La distribution mondiale des revenus est extrêmement inégale, ce qui donne de surprenantes opportunités d’impact à tous les habitants des pays riches.

worldincome

Source: Doing Good Better[2]

Quand j’ai pour la première fois découvert ces chiffres, j’ai été surpris de découvrir l’immense richesse relative dont j’ai bénéficié, simplement en étant né dans un pays riche. Même présentés ainsi, ces chiffres ne parviennent pas à nous faire comprendre intuitivement la magnitude de la différence[6]. Avec un revenu de 30 653€ par an, vous êtes 50 fois plus riches qu’une personne vivant au seuil de pauvreté de $1,90 par jour; avec le revenu français moyen, 38 fois plus riche[7]. Il est difficile de comprendre ce que cela signifie d’être 38 fois plus riche que quelqu’un d’autre, car nous ne rencontrons presque jamais de personnes aussi pauvres dans les pays développés. Avec le salaire d’un seul jour, vous pouvez doubler pendant deux mois le revenu d’une personne vivant au seuil de pauvreté.12,7% de la population mondiale gagne moins de $1,90 par jour[3]. Un revenu de 46 000€ ($52 000) par an suffit à faire partie des fameux 1% les plus riches au niveau mondial. Le français moyen, avec un revenu de 23 150€[4], se place dans le 5ème centile. Je vous invite à découvrir votre propre place avec l’application de Giving What We Can, en entrant votre revenu et votre pays de résidence. Tous ces chiffres prennent déjà en compte le fait que la vie est moins chère dans les pays en développement, en mesurant tous les revenus à la parité de pouvoir d’achat[5].

C’est pour cela que je parle de la puissance du don. Votre argent vous donne une force de frappe considérable. Par rapport à d’autres ressources que vous pourriez utiliser pour aider les autres, votre richesse relative sort du lot. Si vous aidez les habitants d’un village à construire une école, vous n’avez pas 38 fois plus de temps qu’eux, ni 38 fois leur force pour porter des briques. Et si vous faites du soutien scolaire bénévole pour un professeur surchargé, vous n’êtes pas 38 fois meilleur pédagogue que lui. Mais si vous aidez des personnes extrêmement pauvres, vous avez 38 fois plus d’argent qu’eux.

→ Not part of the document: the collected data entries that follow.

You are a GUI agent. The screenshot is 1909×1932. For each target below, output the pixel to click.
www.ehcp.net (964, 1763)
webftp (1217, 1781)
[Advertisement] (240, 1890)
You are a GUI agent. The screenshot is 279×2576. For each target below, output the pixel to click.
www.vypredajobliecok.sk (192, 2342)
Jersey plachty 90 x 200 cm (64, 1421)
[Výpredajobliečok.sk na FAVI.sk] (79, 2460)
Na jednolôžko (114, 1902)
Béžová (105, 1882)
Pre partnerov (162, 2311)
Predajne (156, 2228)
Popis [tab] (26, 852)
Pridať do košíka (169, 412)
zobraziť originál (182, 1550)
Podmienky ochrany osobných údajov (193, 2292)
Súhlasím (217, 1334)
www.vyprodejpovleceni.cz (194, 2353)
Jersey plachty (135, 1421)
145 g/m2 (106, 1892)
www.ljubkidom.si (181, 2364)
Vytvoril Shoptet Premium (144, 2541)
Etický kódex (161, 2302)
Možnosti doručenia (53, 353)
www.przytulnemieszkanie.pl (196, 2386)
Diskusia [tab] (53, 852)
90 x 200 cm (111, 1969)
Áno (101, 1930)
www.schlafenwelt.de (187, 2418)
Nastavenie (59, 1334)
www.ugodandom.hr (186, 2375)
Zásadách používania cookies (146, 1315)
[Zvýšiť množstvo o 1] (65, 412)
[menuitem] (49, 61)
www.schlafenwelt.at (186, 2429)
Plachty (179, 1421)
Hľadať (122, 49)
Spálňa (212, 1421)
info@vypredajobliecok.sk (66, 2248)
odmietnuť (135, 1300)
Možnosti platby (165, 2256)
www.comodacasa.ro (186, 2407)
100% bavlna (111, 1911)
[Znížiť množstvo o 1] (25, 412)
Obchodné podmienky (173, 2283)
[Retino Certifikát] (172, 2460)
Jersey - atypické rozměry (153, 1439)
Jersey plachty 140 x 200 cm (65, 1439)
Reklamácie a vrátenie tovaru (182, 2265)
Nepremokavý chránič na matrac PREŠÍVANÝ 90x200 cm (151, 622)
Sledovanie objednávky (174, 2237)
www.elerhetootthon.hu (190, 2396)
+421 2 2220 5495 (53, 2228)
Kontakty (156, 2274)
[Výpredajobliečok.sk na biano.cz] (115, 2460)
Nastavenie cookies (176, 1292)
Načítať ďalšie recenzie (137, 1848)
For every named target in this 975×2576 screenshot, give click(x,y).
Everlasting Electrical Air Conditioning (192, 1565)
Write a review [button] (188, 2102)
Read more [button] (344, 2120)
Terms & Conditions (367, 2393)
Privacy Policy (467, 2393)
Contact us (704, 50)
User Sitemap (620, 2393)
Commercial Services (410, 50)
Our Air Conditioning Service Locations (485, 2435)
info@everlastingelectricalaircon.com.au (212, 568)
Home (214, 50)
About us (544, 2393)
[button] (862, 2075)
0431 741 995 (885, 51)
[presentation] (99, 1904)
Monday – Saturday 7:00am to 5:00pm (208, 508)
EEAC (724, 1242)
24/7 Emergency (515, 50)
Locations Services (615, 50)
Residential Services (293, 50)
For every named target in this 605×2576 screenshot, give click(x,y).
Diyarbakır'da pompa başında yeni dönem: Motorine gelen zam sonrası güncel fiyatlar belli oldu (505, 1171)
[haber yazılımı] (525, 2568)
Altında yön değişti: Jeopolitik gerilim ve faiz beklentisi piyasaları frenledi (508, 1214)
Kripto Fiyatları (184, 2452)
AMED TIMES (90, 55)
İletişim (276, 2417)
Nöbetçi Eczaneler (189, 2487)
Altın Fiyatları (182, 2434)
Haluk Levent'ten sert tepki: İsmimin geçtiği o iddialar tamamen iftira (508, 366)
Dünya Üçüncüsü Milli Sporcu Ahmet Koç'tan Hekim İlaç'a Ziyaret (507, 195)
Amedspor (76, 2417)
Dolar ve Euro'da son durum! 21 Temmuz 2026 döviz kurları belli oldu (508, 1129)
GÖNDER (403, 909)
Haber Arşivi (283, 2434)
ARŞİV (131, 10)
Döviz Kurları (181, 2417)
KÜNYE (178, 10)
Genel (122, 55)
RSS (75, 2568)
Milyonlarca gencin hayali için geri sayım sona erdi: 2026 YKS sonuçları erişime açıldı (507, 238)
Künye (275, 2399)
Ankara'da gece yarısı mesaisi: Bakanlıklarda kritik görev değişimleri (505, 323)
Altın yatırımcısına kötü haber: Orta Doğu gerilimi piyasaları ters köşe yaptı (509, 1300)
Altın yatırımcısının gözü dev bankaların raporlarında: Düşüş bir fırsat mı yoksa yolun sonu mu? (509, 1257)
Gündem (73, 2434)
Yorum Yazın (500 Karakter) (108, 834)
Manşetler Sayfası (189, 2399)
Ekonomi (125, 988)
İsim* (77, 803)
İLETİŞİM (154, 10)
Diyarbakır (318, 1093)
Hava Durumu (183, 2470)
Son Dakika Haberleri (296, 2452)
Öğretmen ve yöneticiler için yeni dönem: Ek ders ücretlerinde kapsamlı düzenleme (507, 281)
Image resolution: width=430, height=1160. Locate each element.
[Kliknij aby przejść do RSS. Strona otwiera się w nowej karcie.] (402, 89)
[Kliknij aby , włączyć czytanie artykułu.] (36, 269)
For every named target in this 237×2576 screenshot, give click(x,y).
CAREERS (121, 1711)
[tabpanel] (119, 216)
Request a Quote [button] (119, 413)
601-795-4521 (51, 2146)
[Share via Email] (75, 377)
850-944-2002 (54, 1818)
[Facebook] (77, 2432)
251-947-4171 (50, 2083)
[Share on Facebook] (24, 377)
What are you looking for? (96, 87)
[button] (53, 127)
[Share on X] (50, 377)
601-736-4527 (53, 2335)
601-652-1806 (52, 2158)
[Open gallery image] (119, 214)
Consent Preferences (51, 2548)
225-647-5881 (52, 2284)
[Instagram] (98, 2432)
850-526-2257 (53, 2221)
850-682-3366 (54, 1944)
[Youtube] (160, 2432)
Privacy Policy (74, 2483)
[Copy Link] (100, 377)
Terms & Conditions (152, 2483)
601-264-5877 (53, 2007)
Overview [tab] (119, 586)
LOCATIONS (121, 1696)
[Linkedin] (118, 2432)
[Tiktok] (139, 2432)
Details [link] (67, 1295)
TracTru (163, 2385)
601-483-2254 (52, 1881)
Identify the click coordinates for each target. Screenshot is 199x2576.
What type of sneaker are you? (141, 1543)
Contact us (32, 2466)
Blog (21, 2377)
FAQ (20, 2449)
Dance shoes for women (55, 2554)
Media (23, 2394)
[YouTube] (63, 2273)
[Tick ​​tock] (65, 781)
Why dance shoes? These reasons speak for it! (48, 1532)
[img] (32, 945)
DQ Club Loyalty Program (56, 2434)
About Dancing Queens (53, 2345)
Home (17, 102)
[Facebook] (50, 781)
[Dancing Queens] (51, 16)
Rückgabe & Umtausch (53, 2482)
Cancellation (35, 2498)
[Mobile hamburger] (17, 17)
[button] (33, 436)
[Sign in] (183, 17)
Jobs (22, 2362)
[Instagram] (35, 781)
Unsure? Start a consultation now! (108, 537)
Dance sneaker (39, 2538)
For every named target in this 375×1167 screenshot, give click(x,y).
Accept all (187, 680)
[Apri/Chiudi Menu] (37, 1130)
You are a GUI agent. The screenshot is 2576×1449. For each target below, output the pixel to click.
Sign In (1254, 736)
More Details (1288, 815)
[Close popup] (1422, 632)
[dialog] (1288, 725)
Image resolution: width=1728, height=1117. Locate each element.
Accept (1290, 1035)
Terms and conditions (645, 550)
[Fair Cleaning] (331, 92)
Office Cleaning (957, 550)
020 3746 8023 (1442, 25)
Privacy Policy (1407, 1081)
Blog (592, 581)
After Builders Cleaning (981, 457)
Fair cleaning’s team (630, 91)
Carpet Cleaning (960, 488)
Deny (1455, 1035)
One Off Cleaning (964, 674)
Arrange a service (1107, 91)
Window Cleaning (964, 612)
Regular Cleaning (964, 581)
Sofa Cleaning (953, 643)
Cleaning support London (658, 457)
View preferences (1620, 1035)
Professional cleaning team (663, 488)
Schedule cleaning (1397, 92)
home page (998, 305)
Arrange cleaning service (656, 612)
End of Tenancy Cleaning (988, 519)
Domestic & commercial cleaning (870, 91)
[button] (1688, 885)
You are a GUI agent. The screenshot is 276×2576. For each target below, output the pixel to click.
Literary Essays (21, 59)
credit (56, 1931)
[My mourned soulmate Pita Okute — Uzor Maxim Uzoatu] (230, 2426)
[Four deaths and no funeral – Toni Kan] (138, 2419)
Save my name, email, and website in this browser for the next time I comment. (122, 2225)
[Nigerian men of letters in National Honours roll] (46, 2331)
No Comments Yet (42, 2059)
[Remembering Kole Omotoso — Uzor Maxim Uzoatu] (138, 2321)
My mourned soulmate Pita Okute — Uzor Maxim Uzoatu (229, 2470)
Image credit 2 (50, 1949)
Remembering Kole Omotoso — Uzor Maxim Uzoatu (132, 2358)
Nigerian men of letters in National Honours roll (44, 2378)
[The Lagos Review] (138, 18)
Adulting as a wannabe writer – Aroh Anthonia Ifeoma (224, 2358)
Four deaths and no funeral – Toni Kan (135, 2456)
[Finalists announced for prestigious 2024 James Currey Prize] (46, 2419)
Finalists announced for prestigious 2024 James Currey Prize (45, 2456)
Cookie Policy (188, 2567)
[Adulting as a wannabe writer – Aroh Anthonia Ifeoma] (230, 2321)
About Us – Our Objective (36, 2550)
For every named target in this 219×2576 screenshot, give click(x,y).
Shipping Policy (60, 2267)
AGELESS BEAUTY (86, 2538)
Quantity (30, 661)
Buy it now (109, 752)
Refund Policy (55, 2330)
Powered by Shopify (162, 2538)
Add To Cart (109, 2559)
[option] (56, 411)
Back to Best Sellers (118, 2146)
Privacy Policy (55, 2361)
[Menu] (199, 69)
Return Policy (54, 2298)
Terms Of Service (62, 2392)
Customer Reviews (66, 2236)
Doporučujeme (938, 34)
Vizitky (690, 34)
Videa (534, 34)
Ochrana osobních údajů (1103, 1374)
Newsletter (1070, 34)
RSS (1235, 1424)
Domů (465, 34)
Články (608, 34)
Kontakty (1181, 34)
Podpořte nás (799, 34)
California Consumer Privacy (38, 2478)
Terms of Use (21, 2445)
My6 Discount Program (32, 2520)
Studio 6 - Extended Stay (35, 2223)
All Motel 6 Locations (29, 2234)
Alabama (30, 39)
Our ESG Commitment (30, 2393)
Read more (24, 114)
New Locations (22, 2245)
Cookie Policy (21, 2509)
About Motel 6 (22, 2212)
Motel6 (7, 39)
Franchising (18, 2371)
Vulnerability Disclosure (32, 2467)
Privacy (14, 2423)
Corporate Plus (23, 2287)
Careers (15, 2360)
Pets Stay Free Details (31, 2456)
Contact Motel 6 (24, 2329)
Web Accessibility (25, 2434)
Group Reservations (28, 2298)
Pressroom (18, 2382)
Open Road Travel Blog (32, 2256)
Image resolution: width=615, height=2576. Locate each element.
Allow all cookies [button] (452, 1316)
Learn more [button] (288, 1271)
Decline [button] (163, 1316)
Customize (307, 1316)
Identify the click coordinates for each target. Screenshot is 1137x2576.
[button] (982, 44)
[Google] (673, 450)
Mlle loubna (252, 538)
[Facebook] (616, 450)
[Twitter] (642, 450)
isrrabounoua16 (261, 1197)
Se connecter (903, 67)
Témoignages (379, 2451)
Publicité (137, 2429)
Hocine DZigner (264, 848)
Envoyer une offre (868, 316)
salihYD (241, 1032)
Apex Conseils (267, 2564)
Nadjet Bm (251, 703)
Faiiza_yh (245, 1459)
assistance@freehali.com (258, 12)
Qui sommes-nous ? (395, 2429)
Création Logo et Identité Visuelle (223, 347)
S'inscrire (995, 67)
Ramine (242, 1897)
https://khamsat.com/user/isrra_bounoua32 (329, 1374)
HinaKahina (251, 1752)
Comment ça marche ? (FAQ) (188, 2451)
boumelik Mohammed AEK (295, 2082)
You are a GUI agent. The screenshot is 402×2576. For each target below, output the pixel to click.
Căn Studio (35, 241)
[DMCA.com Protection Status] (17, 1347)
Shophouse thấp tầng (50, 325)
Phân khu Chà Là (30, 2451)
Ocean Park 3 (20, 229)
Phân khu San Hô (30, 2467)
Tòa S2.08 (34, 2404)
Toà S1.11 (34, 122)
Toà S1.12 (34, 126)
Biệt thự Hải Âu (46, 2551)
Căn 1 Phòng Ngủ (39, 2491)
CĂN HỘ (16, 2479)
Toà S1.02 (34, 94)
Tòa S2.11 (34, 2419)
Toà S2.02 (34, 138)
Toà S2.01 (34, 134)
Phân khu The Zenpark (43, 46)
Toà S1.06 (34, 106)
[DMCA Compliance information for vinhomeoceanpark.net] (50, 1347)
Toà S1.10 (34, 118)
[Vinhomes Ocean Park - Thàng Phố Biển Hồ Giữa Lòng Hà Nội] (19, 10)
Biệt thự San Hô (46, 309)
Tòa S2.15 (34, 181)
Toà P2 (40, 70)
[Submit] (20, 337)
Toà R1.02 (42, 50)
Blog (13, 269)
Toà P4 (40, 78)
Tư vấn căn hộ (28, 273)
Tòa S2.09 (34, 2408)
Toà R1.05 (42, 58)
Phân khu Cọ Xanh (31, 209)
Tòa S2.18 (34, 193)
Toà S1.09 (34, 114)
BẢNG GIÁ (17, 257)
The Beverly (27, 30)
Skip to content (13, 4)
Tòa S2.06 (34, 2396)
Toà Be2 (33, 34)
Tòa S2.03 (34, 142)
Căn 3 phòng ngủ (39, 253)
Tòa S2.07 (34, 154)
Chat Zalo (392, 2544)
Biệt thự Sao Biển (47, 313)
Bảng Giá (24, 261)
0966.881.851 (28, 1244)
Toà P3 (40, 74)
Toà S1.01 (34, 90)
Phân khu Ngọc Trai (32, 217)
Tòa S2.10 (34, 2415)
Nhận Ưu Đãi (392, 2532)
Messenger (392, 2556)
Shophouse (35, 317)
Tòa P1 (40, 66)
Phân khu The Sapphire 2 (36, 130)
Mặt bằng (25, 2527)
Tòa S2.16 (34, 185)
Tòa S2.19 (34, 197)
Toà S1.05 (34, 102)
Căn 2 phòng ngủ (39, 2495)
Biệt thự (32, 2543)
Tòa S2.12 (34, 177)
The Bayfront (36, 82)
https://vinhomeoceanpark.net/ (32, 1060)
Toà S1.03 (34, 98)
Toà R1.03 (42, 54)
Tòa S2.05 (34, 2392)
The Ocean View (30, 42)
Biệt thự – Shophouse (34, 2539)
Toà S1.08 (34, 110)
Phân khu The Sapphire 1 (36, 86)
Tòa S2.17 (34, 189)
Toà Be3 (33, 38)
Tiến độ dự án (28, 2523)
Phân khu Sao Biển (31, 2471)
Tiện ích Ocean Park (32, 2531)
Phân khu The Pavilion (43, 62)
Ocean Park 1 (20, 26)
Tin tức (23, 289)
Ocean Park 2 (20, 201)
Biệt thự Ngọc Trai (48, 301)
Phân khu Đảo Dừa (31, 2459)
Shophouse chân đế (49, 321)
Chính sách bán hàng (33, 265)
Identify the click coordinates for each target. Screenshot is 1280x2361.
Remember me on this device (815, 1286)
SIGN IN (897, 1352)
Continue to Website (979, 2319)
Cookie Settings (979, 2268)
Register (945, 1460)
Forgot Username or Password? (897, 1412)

L’exemple de doubler le revenu d’une personne pauvre n’est pas qu’hypothétique. L’organisation GiveDirectly envoie sans conditions 1000 dollars à des personnes vivant dans l’extrême pauvreté, via un système de paiements mobile[8]. GiveDirectly illustre très simplement comment notre extrême richesse relative peut être utilisée pour aider efficacement d’autres personnes à obtenir une vie meilleure. Mais il est possible de faire mieux encore, avec des organisations mettant en place des programmes considérés comme plus efficaces que les transferts directs d’argent[9]. L’évaluateur indépendant GiveWell estime que l’Against Malaria Foundation, qui distribue des moustiquaires insecticides au Malawi et en RDC, sauve la vie d’un enfant pour un coût d’environ $3500[10]. Ainsi, en donnant 10% de son revenu au cours de sa carrière, il est possible de sauver des dizaines de vies d’enfants.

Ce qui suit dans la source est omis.